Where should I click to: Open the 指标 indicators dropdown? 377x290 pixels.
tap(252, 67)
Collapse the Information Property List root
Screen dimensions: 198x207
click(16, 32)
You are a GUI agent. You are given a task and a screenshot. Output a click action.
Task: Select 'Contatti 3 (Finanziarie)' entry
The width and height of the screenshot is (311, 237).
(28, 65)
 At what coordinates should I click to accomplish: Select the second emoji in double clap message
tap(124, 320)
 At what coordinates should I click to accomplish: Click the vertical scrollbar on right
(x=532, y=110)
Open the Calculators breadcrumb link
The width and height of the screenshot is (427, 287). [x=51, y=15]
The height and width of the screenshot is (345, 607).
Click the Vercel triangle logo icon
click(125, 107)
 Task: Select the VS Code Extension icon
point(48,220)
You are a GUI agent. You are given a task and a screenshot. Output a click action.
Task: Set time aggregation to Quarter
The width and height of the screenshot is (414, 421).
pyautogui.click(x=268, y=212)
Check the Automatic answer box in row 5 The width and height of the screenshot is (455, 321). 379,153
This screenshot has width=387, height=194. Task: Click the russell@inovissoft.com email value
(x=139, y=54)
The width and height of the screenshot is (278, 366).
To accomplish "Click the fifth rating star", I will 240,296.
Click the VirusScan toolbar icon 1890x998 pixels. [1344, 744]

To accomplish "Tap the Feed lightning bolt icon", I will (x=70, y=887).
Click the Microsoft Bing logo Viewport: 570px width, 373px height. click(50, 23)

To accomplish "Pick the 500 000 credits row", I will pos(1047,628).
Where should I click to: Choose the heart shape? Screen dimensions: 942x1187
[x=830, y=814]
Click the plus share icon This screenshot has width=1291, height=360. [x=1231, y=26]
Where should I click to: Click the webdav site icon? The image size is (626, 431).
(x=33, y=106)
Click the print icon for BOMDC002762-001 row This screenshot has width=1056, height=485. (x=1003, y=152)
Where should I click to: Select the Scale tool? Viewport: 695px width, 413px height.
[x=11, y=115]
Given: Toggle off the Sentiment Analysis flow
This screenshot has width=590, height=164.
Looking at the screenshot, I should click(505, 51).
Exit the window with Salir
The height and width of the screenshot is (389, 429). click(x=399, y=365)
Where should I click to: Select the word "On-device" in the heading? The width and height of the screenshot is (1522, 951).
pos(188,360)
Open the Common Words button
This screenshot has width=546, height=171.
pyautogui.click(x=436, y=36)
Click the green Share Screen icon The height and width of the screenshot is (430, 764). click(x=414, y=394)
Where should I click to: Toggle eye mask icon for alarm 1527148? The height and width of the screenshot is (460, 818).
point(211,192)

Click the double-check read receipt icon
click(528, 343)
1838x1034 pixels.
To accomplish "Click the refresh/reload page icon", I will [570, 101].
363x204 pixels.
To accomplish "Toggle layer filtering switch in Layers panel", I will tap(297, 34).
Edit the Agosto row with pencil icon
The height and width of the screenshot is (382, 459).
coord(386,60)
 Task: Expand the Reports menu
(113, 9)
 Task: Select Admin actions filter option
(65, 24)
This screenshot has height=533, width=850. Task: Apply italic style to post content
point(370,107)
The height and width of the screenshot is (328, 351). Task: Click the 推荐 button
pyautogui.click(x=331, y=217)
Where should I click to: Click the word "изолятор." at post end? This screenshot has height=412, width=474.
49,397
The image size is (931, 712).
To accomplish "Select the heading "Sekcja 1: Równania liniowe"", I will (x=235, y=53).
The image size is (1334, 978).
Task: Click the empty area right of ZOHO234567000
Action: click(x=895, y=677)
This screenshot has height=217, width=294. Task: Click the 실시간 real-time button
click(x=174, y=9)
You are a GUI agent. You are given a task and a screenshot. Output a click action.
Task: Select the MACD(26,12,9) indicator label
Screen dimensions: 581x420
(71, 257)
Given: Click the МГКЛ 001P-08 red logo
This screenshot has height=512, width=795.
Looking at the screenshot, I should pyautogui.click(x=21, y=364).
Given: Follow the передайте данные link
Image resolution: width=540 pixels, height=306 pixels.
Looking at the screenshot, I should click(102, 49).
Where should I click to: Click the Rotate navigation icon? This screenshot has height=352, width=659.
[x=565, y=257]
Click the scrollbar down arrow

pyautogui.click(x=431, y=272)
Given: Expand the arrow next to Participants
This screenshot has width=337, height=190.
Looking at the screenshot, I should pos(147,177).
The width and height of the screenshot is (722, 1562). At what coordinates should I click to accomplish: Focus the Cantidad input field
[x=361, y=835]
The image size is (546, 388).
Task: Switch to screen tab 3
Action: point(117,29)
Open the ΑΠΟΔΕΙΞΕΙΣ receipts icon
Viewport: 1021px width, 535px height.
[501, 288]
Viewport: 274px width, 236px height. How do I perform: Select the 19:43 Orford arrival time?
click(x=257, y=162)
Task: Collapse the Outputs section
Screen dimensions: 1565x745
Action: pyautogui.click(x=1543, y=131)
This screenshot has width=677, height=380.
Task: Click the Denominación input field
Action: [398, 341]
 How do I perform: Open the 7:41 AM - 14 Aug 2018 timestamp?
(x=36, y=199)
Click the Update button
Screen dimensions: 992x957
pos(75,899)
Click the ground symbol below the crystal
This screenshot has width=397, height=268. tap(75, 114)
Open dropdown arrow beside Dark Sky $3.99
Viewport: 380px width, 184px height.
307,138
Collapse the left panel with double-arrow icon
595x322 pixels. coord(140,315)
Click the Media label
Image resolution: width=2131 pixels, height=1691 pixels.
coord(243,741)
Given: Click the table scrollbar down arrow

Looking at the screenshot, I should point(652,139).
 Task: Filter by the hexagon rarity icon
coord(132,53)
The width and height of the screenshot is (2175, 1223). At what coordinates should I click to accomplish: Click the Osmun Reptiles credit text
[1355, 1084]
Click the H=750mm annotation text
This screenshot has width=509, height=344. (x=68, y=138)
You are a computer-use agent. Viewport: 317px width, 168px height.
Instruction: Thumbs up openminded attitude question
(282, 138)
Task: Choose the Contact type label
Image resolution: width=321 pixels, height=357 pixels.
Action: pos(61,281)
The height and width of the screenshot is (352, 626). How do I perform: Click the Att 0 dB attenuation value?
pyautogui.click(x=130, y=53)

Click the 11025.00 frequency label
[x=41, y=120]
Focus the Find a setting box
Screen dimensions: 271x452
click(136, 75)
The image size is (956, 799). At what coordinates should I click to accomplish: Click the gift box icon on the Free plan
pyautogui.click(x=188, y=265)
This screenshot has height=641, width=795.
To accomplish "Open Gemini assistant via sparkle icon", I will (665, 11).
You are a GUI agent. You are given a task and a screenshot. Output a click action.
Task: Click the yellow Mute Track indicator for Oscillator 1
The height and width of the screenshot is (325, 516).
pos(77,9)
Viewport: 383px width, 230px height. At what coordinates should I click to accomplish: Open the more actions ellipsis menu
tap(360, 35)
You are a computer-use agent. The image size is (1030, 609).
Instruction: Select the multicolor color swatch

········

» What is being asked
Transcribe the material above in full, keeping each word unchanged.

» Exercise response
Where should I click to: Open the 指标 indicators dropdown? 377x290 pixels.
tap(252, 67)
Collapse the Information Property List root
Screen dimensions: 198x207
click(16, 32)
You are a GUI agent. You are given a task and a screenshot. Output a click action.
Task: Select 'Contatti 3 (Finanziarie)' entry
The width and height of the screenshot is (311, 237).
(28, 65)
 At what coordinates should I click to accomplish: Select the second emoji in double clap message
tap(124, 320)
 At what coordinates should I click to accomplish: Click the vertical scrollbar on right
(x=532, y=110)
Open the Calculators breadcrumb link
The width and height of the screenshot is (427, 287). [x=51, y=15]
The height and width of the screenshot is (345, 607).
Click the Vercel triangle logo icon
click(125, 107)
 Task: Select the VS Code Extension icon
point(48,220)
You are a GUI agent. You are given a task and a screenshot. Output a click action.
Task: Set time aggregation to Quarter
The width and height of the screenshot is (414, 421).
pyautogui.click(x=268, y=212)
Check the Automatic answer box in row 5 The width and height of the screenshot is (455, 321). 379,153
This screenshot has width=387, height=194. Task: Click the russell@inovissoft.com email value
(x=139, y=54)
The width and height of the screenshot is (278, 366).
To accomplish "Click the fifth rating star", I will 240,296.
Click the VirusScan toolbar icon 1890x998 pixels. [1344, 744]

To accomplish "Tap the Feed lightning bolt icon", I will (x=70, y=887).
Click the Microsoft Bing logo Viewport: 570px width, 373px height. click(50, 23)

To accomplish "Pick the 500 000 credits row", I will pos(1047,628).
Where should I click to: Choose the heart shape? Screen dimensions: 942x1187
[x=830, y=814]
Click the plus share icon This screenshot has width=1291, height=360. [x=1231, y=26]
Where should I click to: Click the webdav site icon? The image size is (626, 431).
(x=33, y=106)
Click the print icon for BOMDC002762-001 row This screenshot has width=1056, height=485. (x=1003, y=152)
Where should I click to: Select the Scale tool? Viewport: 695px width, 413px height.
[x=11, y=115]
Given: Toggle off the Sentiment Analysis flow
This screenshot has width=590, height=164.
Looking at the screenshot, I should click(505, 51).
Exit the window with Salir
The height and width of the screenshot is (389, 429). click(x=399, y=365)
Where should I click to: Select the word "On-device" in the heading? The width and height of the screenshot is (1522, 951).
pos(188,360)
Open the Common Words button
This screenshot has width=546, height=171.
pyautogui.click(x=436, y=36)
Click the green Share Screen icon The height and width of the screenshot is (430, 764). click(x=414, y=394)
Where should I click to: Toggle eye mask icon for alarm 1527148? The height and width of the screenshot is (460, 818).
point(211,192)

Click the double-check read receipt icon
click(528, 343)
1838x1034 pixels.
To accomplish "Click the refresh/reload page icon", I will [570, 101].
363x204 pixels.
To accomplish "Toggle layer filtering switch in Layers panel", I will tap(297, 34).
Edit the Agosto row with pencil icon
The height and width of the screenshot is (382, 459).
coord(386,60)
 Task: Expand the Reports menu
(113, 9)
 Task: Select Admin actions filter option
(65, 24)
This screenshot has height=533, width=850. Task: Apply italic style to post content
point(370,107)
The height and width of the screenshot is (328, 351). Task: Click the 推荐 button
pyautogui.click(x=331, y=217)
Where should I click to: Click the word "изолятор." at post end? This screenshot has height=412, width=474.
49,397
The image size is (931, 712).
To accomplish "Select the heading "Sekcja 1: Równania liniowe"", I will (x=235, y=53).
The image size is (1334, 978).
Task: Click the empty area right of ZOHO234567000
Action: click(x=895, y=677)
This screenshot has height=217, width=294. Task: Click the 실시간 real-time button
click(x=174, y=9)
You are a GUI agent. You are given a task and a screenshot. Output a click action.
Task: Select the MACD(26,12,9) indicator label
Screen dimensions: 581x420
(71, 257)
Given: Click the МГКЛ 001P-08 red logo
This screenshot has height=512, width=795.
Looking at the screenshot, I should pyautogui.click(x=21, y=364).
Given: Follow the передайте данные link
Image resolution: width=540 pixels, height=306 pixels.
Looking at the screenshot, I should click(102, 49).
Where should I click to: Click the Rotate navigation icon? This screenshot has height=352, width=659.
[x=565, y=257]
Click the scrollbar down arrow

pyautogui.click(x=431, y=272)
Given: Expand the arrow next to Participants
This screenshot has width=337, height=190.
Looking at the screenshot, I should pos(147,177).
The width and height of the screenshot is (722, 1562). At what coordinates should I click to accomplish: Focus the Cantidad input field
[x=361, y=835]
The image size is (546, 388).
Task: Switch to screen tab 3
Action: point(117,29)
Open the ΑΠΟΔΕΙΞΕΙΣ receipts icon
Viewport: 1021px width, 535px height.
[501, 288]
Viewport: 274px width, 236px height. How do I perform: Select the 19:43 Orford arrival time?
click(x=257, y=162)
Task: Collapse the Outputs section
Screen dimensions: 1565x745
Action: pyautogui.click(x=1543, y=131)
This screenshot has width=677, height=380.
Task: Click the Denominación input field
Action: [398, 341]
 How do I perform: Open the 7:41 AM - 14 Aug 2018 timestamp?
(x=36, y=199)
Click the Update button
Screen dimensions: 992x957
pos(75,899)
Click the ground symbol below the crystal
This screenshot has width=397, height=268. tap(75, 114)
Open dropdown arrow beside Dark Sky $3.99
Viewport: 380px width, 184px height.
307,138
Collapse the left panel with double-arrow icon
595x322 pixels. coord(140,315)
Click the Media label
Image resolution: width=2131 pixels, height=1691 pixels.
coord(243,741)
Given: Click the table scrollbar down arrow

Looking at the screenshot, I should point(652,139).
 Task: Filter by the hexagon rarity icon
coord(132,53)
The width and height of the screenshot is (2175, 1223). At what coordinates should I click to accomplish: Click the Osmun Reptiles credit text
[1355, 1084]
Click the H=750mm annotation text
This screenshot has width=509, height=344. (x=68, y=138)
You are a computer-use agent. Viewport: 317px width, 168px height.
Instruction: Thumbs up openminded attitude question
(282, 138)
Task: Choose the Contact type label
Image resolution: width=321 pixels, height=357 pixels.
Action: pos(61,281)
The height and width of the screenshot is (352, 626). How do I perform: Click the Att 0 dB attenuation value?
pyautogui.click(x=130, y=53)

Click the 11025.00 frequency label
[x=41, y=120]
Focus the Find a setting box
Screen dimensions: 271x452
click(136, 75)
The image size is (956, 799). At what coordinates should I click to accomplish: Click the gift box icon on the Free plan
pyautogui.click(x=188, y=265)
This screenshot has height=641, width=795.
To accomplish "Open Gemini assistant via sparkle icon", I will (665, 11).
You are a GUI agent. You are given a task and a screenshot. Output a click action.
Task: Click the yellow Mute Track indicator for Oscillator 1
The height and width of the screenshot is (325, 516).
pos(77,9)
Viewport: 383px width, 230px height. At what coordinates should I click to accomplish: Open the more actions ellipsis menu
tap(360, 35)
You are a computer-use agent. The image size is (1030, 609).
Instruction: Select the multicolor color swatch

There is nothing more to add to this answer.